Israrlı bakışları üzerime çevrildiğinde tırnaklarımı sertçe avcumun içine bastırıp derin nefes almaya çalıştım. Duramıyordu. Sataşmadan, laf sokmadan ve rahatsız etmeden asla duramıyordu. Her ne kadar bu konuda aramızda keskin tartışmalar yaşansa da asla geri adım atmıyordu.


"Dışarıdaydılar şimdi onlara da çay götüreceğim ben." Berfin'in benim yerime verdiği cevap bile tatmin edememiş olacak ki söylenmeye devam ediyordu Rojbin hanım.


"Nereden bilecek ki..." Başındaki ağır işlemeli şalının ucunu geri doğru savurmuştu. Dilan kolumu sakin olayım diye sıkarken yavaşça ayağa kalkıp salondan dışarı çıkacaktım ki Hüseyin ağanın gelmesiyle bir adım geri çekilmek zorunda kalmıştım. Hemen arkasından salona giren Gülsüm hanımın ise soğuk bakışları asla dokunmuyordu bana. Yine...


"İyi akşamlar." dedi tok otoriter sesiyle.


"İzninizle..." deyip geçip gidecek oldum ama durdurdu beni.


"Geç gelin hanım. Otur hele." Kime ve nereye bakacağımı bilemeden gerisin geri Dilan'ın yanına oturdum geri. Bircan abla dahemen ardından girip çayını koymuştu önüne. "Dün gittiniz köye." Bakışları direkt benim üzerimdeyken çayından ağır bir yudum aldı. Kafa salladım sadece. Bakışlarımı ona kaldırmıyordum. "Ruşa bibiyle konuştum az önce. Bahsetti senden."


"Bir kusuru mu olmuş baba? Ruşa bibinin istediği gibi bir ge-" Bakışlarıyla kesmişti Rojbin hanımın sözünü.


"Bu evliliğin hayırlı olmasını diledi. Senden çok memnun kalmış." İçi boş bir dilekti bu. Ne hayır vardı ne de bir evlilik benim gözümde. İki ailenin sırf çıkarlarını düşünmek için yaptığı bir anlaşmaydı en neticede. He ne kadar içini adetlerle, gelenek göreneklerle doldurmaya çalışsalar da pek işe yarar bir tarafı yoktu.


Hapsedildiğim hayatım sadece amcama çıkar sağlıyordu.


Bircan abla bir elini dizime koyarken gülümsemişti bana.

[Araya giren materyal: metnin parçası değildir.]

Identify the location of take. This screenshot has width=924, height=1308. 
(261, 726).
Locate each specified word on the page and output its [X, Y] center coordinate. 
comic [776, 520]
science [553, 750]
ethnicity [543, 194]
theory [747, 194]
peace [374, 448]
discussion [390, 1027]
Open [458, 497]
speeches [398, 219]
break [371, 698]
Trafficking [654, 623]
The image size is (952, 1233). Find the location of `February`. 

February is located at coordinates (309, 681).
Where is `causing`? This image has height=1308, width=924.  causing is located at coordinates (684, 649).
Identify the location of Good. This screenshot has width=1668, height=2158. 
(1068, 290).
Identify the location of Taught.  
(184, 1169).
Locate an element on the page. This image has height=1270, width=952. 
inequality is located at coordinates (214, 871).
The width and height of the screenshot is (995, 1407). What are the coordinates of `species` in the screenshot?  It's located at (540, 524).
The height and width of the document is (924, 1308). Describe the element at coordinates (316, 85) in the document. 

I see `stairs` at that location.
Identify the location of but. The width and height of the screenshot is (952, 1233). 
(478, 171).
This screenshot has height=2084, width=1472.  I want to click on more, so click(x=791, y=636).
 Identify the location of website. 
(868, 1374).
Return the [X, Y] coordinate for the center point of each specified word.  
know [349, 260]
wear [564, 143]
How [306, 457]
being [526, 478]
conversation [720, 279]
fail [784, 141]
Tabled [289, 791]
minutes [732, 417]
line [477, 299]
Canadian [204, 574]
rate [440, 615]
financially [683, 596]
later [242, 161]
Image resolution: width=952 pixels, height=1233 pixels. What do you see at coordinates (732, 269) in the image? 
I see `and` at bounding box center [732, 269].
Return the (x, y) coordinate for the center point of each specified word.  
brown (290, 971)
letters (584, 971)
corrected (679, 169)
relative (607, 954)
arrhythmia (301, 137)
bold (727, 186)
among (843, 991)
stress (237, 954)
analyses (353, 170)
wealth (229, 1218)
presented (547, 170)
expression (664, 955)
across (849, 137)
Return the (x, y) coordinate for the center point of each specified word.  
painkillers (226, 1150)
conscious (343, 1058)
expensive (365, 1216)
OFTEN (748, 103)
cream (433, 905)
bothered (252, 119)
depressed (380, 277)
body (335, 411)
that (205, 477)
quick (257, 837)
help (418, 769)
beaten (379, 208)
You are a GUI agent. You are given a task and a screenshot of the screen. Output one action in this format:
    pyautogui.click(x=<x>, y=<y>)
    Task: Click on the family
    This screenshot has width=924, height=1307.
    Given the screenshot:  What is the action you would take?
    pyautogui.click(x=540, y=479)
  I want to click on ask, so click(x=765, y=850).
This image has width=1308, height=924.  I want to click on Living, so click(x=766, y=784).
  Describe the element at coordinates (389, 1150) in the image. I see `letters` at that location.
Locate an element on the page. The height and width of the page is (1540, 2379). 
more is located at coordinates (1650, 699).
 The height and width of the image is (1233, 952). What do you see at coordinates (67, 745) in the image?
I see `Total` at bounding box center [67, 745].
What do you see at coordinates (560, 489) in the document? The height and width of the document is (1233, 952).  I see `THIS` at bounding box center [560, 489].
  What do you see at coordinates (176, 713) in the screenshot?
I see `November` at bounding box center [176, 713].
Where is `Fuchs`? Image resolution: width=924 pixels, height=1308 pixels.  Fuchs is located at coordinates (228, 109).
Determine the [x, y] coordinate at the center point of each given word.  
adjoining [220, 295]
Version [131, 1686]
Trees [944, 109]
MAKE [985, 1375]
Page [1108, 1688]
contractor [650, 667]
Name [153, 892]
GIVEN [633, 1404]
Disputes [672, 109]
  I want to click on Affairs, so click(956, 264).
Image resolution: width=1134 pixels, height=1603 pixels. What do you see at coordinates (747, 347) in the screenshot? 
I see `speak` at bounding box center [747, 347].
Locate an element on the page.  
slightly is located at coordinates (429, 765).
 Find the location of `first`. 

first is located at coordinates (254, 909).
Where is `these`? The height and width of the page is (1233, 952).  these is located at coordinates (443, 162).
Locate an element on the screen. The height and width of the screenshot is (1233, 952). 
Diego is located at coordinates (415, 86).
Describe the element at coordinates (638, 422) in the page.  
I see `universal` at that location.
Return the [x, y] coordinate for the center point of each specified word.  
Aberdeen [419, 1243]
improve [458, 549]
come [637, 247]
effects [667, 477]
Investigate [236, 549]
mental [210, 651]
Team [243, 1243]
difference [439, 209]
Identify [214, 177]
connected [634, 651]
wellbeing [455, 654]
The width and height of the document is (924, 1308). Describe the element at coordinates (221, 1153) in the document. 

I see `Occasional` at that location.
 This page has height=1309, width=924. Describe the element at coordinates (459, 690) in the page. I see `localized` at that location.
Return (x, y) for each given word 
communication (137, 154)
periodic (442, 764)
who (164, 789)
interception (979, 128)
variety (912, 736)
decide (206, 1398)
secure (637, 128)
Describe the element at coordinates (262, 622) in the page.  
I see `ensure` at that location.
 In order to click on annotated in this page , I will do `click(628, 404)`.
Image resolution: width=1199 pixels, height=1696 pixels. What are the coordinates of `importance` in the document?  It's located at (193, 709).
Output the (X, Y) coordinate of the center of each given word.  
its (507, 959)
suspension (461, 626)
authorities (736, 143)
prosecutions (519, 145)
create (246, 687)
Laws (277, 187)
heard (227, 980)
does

"Yalnız..." dedi çay bardağını önündeki sehpaya bırakıp. "Rahatsızlanmışsın sanırım dün." Geçirdiğim krize rahatsızlanmak denirse evet rahatsızlanmıştım.


"Evet..." diyebildim kupkuru olan ağzımla.


"Geçmiş olsun." Tekrar çayına uzanırken bakışlarımı ona doğru kaldırdım. Geçmeyen şeylere sebep olan o değilmiş gibi bana 'geçmiş olsun' demesi de apayrı bir şeydi.


"Ben çayını tazeleyeyim dede." Bircan abla yanımda ayaklanmıştı onun önündeki boş bardağı almak için ama durdurdu onu.


"Gelin kızım tazeler." Rica görünümlü bir mecbur bırakıştı onun ağzından çıkan. Derin bir nefes alırken yerimden kalktım ve önündeki bardağı alıp mutfağa doğru ilerlemeye başladım.


"Gilin hinim tizilir..." Elimdeki bardağa bakıp göz devirdim.


"Sen emin misin?" Tam mutfağa adım atacaktım ki içeriden gelen sesle durdurdum adımlarımı. Ahmet'in sesiydi. "Belki oraya koymadın."


"Eminim. Çekmecedeydi." Yalnız değildi. O da vardı yanında.


"Fark etmemişsindir. Almışsındır ama farkında değilsindir."


"Almadım. O gün bulduğumda o çekmeceye koydum ama bir daha oradan almadım. Her gün baktığımda da oradaydı. Ama buhar oldu bir anda. Biri aldı."


"Allah aşkına kim niye alsın senin çekmecendeki şeyi?"


"Bilmiyorum."


"Hem zaten bu saatten sonra ne önemi var Baran? Bulmak zorunda değilsin." İçeri girip girmemek arasındaki ikilemdeyken gireceğim için kendime girmediğim için merakıma kızıyordum. Şu an yaptığım kapı dinlemekten başka bir şey değildi. En azından dışarıdan bakıldığında öyle görünüyordu. Halbuki amacım kapı dinlemek değildi. Sadece onlar içeride diye girememiştim içeri.


"Bulacağım Ahmet."


"Bulduktan sonra ne olacak peki?"


"Bilmiyorum. Ama bulmak zorundayım." Daha fazla dayanamadığımda boğazımı temizleyip girdim içeri. Ne Ahmet' ne de ona bakmadan ocağa doğru ilerledim ve çayı doldurmaya başladım. Zaten ben girince onlar da susmuş hatta bir şey demeden çıkmışlardı mutfaktan.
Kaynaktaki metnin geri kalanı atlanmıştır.